Document excerpt =>
The observations depicted in Table 1, Table 2, Table 3, Table 4, Table 5, Table 6 and Table 7 do not fully align with the predictions of the Cohen-Lenstra heuristics as X increases. For instance, in the case of the 2-Sylow subgroups of order 16 in the class groups of imaginary quadratic fields, the frequency of $\left[16\right]$ is notably lower compared to $[8,2]$.

We propose that this phenomenon may be explained by the fact that, for $\mathbb{Z}/16\mathbb{Z}$, the absolute discriminant tends to have fewer prime factors than for $\mathbb{Z}/8\mathbb{Z}\oplus \mathbb{Z}/2\mathbb{Z}$. This difference in prime factorization leads to a lower frequency of occurrence for the former compared to the latter. It is crucial to distinguish between real and imaginary quadratic fields as they exhibit significantly different characteristics. Our calculations further support this distinction, showing that only nine imaginary quadratic fields have a class number of 1. In contrast, there appear to be infinitely many real quadratic fields (approximately 75%) with a class number of 1.

Record set =>
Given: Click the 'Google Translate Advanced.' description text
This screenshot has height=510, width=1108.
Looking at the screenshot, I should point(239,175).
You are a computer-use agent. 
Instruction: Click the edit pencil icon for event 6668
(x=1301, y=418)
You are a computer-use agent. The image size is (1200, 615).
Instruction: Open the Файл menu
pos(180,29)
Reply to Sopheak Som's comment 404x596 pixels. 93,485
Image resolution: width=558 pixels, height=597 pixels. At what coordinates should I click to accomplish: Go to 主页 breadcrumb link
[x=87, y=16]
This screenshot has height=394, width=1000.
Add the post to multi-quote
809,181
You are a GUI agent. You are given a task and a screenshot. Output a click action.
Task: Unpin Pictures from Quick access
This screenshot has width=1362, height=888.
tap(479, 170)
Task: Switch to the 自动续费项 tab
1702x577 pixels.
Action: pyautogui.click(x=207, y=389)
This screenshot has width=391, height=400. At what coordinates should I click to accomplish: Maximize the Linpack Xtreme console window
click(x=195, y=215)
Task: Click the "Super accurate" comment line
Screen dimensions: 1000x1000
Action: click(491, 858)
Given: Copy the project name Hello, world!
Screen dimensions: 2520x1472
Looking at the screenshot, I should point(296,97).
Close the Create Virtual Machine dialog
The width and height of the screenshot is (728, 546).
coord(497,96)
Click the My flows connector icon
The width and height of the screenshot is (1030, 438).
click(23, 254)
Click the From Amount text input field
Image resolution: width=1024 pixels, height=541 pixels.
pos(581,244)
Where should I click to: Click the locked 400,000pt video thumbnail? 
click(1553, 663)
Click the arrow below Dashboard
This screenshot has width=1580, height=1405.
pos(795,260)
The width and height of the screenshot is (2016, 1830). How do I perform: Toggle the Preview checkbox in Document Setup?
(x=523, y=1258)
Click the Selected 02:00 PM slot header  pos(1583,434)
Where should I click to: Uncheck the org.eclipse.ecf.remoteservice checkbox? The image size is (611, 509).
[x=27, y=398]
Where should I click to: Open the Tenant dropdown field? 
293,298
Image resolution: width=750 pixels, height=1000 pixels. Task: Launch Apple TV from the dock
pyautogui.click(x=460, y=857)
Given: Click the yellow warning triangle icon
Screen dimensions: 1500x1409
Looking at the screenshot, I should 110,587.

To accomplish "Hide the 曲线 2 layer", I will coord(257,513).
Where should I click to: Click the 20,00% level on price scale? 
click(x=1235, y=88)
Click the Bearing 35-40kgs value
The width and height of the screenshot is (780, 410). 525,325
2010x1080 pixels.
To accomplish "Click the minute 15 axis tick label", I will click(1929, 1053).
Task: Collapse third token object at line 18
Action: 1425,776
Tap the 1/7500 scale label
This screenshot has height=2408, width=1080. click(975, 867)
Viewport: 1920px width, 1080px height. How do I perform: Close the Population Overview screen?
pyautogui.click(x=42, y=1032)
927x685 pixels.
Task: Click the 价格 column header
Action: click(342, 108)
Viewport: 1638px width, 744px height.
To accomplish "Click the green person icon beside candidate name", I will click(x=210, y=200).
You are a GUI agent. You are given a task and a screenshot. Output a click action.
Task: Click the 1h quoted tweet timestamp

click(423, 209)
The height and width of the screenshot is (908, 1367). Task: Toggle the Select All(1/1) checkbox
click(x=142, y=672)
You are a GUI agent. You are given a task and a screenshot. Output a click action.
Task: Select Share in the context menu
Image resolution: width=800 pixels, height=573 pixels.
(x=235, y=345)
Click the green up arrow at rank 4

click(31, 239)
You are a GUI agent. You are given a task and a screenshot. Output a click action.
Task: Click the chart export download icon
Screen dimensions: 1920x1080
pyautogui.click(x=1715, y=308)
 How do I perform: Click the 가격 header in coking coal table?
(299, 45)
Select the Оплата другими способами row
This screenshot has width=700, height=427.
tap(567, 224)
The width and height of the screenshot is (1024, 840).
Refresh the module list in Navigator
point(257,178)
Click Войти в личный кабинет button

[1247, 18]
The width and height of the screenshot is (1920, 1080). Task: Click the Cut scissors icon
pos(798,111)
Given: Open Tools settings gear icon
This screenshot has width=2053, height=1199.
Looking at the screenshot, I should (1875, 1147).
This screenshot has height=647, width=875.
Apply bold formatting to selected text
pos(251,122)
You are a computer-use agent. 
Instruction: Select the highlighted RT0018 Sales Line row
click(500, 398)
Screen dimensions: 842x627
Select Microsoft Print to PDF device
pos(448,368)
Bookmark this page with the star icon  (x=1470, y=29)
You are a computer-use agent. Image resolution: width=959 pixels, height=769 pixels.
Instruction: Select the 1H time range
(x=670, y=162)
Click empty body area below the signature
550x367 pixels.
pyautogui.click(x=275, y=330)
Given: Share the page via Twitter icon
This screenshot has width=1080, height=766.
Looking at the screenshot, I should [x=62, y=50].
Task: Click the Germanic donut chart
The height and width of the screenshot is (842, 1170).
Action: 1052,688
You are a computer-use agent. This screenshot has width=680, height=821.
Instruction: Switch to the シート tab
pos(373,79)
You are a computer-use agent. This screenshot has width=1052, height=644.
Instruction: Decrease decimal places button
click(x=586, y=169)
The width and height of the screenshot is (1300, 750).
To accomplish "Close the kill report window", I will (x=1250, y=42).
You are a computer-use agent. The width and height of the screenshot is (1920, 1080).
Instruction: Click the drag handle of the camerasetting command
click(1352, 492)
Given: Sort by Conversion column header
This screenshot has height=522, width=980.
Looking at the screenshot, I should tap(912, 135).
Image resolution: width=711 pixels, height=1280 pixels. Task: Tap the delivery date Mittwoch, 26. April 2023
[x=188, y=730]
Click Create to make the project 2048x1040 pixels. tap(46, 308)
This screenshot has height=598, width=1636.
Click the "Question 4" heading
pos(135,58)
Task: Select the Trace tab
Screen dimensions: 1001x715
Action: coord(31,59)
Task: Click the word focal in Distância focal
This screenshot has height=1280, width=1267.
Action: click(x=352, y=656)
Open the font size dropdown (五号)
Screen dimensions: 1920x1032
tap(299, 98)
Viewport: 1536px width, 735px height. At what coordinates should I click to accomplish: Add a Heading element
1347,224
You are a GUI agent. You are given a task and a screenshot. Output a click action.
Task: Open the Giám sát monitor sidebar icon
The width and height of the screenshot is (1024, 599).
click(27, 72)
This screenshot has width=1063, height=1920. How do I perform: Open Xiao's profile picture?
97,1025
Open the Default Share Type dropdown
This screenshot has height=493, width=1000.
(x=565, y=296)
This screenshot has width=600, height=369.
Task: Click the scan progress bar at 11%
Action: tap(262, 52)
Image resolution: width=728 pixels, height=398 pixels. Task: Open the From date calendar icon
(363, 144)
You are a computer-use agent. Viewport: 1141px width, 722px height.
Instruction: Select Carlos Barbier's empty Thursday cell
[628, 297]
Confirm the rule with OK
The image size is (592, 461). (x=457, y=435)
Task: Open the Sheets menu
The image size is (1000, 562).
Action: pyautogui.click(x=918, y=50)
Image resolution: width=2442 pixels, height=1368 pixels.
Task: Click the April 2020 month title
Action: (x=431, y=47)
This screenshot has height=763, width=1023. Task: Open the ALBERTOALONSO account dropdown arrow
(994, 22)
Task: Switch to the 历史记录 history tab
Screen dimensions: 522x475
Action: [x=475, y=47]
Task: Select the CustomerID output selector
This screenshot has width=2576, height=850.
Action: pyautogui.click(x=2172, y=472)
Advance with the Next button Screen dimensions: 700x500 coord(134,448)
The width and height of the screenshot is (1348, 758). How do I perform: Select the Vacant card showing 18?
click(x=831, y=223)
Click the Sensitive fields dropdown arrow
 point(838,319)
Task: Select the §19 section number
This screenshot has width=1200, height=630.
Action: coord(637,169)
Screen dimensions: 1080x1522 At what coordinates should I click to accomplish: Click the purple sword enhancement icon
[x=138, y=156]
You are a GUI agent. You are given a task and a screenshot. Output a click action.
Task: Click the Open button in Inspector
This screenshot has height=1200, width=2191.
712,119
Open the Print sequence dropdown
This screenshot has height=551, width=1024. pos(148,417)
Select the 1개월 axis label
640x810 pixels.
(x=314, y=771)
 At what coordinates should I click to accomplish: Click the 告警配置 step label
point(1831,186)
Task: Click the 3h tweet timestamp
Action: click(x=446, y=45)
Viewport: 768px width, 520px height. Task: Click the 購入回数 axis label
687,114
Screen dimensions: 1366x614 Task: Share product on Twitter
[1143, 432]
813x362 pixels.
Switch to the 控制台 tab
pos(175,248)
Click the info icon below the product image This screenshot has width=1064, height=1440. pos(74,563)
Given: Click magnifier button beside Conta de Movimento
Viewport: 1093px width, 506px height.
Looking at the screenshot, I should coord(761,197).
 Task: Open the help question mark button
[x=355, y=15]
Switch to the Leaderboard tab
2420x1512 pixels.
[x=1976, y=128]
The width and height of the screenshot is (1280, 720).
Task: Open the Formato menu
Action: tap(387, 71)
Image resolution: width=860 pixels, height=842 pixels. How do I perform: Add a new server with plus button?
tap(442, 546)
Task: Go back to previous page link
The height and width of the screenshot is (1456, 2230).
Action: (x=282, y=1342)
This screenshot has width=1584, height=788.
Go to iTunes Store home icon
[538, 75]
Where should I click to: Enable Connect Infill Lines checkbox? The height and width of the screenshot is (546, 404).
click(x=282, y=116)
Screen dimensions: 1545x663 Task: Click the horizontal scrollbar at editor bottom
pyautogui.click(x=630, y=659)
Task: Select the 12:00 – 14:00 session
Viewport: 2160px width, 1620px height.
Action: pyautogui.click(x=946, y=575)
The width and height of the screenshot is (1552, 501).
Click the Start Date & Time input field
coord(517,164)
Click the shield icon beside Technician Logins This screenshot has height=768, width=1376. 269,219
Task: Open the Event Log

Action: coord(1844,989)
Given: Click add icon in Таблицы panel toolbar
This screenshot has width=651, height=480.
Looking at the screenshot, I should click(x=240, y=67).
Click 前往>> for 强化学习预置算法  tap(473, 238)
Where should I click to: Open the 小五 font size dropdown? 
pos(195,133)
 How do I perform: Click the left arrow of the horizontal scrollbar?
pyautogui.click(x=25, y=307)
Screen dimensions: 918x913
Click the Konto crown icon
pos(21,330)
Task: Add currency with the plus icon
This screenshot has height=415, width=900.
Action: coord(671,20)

Tasks to perform =>
#1 Answer these about the passage on class groups:
(a) Which heuristics do the observations in the tables not fully align with?
(b) How many imaginary quadratic fields have a class number of 1, according to the calculations?
(c) Roughly what share of real quadratic fields appear to have a class number of 1?
#2 Which tables does the passage on class groups cite? List all of them.
#3 Carry on the passage on class groups from its last sentence, keeping its style and subject.
The records aren't needed for any of this.

Task results =>
#1
(a) The Cohen-Lenstra heuristics.
(b) Nine.
(c) Approximately 75%.

#2 Table 1, Table 2, Table 3, Table 4, Table 5, Table 6, Table 7

#3
The class number $h\left(K\right)$ of a number field K is given by the class number formula

$$h\left(K\right)={\displaystyle \frac{2^{r_1}{\left(2\pi \right)}^{r_2}{R}_K}{w_K\sqrt{\left|d\right(K\left)\right|}}},$$

where $r_1$ is the number of real embeddings, $r_2$ is the number of pairs of complex conjugate embeddings, $R_K$ is the regulator of K, $w_K$ is the number of roots of unity in K, and $d\left(K\right)$ is the discriminant of K.

In imaginary quadratic fields ($r_1=0$), $R_K=1$, and $w_K$ is small (either 2, 4, or 6). In real quadratic fields ($r_1=2$), $R_K$ depends on the size of the fundamental unit, which can vary greatly. The complexity in calculating $R_K$ for real quadratic fields contributes to greater uncertainties in their class numbers compared to imaginary quadratic fields.

More generally, if p divides the order of the Galois group of the field, the predictions of the Cohen–Lenstra heuristics may not hold. However, in the case of imaginary quadratic fields, Gerth provided useful results for the behavior of class groups [24]. Additionally, there are significant results for certain real quadratic fields [5].

4.6. Conjectures and Predictions

Based on our numerical results and analysis, we propose the following conjectures and predictions.

Conjecture 2. 

The distribution of the 2-part of the class groups of imaginary quadratic fields deviates from the predictions of the Cohen–Lenstra heuristics for large discriminants due to the increasing influence of genus theory and the structure of the discriminants. Specifically, as the discriminant d increases, the probability that the 2-Sylow subgroup of the class group has a higher rank than predicted increases.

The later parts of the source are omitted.